Run it from the terminal (no code needed)
You can pipe JSON straight into jsonsax to watch the events scroll by:
echo '{"x": [1, 2, true]}' | python -m jsonsax
Output:
$ {
$.x key='x'
$.x [
$.x[0] value=1
$.x[1] value=2
$.x[2] value=True
$.x ]
$ }
The whole toolbox (quick reference)
from jsonsax import Parser, parse, ParseError, EVENTS
parser = Parser() # make a new reader
parser.on(event, callback) # "when you see <event>, call <callback>" (returns parser)
parser.feed(chunk) # give it the next piece of text
parser.close() # "that's all" — checks the JSON was complete
parser.closed # True after a successful close()
parse(text, **handlers) # shortcut: feed + close in one line
ParseError # raised when the JSON is broken (a ValueError)
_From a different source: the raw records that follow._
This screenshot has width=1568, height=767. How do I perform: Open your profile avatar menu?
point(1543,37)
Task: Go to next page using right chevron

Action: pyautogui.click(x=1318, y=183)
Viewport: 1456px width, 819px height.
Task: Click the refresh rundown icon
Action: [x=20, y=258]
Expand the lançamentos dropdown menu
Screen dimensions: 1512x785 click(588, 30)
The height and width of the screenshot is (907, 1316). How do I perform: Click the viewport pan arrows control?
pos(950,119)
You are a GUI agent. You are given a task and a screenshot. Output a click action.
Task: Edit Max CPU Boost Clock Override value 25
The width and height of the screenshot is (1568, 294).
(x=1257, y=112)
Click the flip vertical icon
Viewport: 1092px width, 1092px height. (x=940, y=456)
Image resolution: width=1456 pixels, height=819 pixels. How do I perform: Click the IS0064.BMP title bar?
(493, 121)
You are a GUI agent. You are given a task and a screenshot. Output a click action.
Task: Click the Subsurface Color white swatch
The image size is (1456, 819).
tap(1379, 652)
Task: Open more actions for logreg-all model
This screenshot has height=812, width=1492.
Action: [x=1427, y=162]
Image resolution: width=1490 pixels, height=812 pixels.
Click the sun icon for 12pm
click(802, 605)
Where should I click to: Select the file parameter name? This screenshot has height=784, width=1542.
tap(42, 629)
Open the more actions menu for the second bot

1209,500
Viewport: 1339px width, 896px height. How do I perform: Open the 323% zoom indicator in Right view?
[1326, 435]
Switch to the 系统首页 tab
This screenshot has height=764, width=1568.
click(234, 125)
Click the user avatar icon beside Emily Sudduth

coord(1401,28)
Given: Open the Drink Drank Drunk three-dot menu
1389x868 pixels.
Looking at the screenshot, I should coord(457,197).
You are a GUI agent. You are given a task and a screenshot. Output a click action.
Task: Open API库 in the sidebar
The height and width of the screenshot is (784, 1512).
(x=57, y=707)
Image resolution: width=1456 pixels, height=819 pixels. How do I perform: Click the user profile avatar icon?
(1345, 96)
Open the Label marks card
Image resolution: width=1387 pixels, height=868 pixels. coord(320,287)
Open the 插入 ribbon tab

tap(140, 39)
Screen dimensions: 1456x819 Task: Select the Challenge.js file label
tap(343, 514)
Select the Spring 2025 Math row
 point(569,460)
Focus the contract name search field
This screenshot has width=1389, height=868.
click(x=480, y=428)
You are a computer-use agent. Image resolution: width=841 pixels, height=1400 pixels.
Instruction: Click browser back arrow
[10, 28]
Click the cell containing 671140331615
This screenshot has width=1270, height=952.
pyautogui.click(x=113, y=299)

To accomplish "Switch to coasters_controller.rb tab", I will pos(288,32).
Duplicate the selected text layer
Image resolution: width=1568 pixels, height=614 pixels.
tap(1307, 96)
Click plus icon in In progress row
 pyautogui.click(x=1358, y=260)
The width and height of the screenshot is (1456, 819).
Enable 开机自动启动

EVENTS # the tuple of all valid event names
Good to know:
- Truly incremental — chunks can split anywhere, even in the middle of a
word, a number, or a
\uXXXXescape. - Strict — rejects trailing commas, missing colons, leftover junk, and unfinished strings or brackets.
- Typed — ships with
py.typed, so type checkers understand it. - Tiny & dependency-free, works on Python 3.9+.
For developers (working on jsonsax itself)
pip install -e ".[dev]"
pytest # run the tests
pylint src/jsonsax # check the style
mypy # check the types
License
MIT — free to use, change, and share.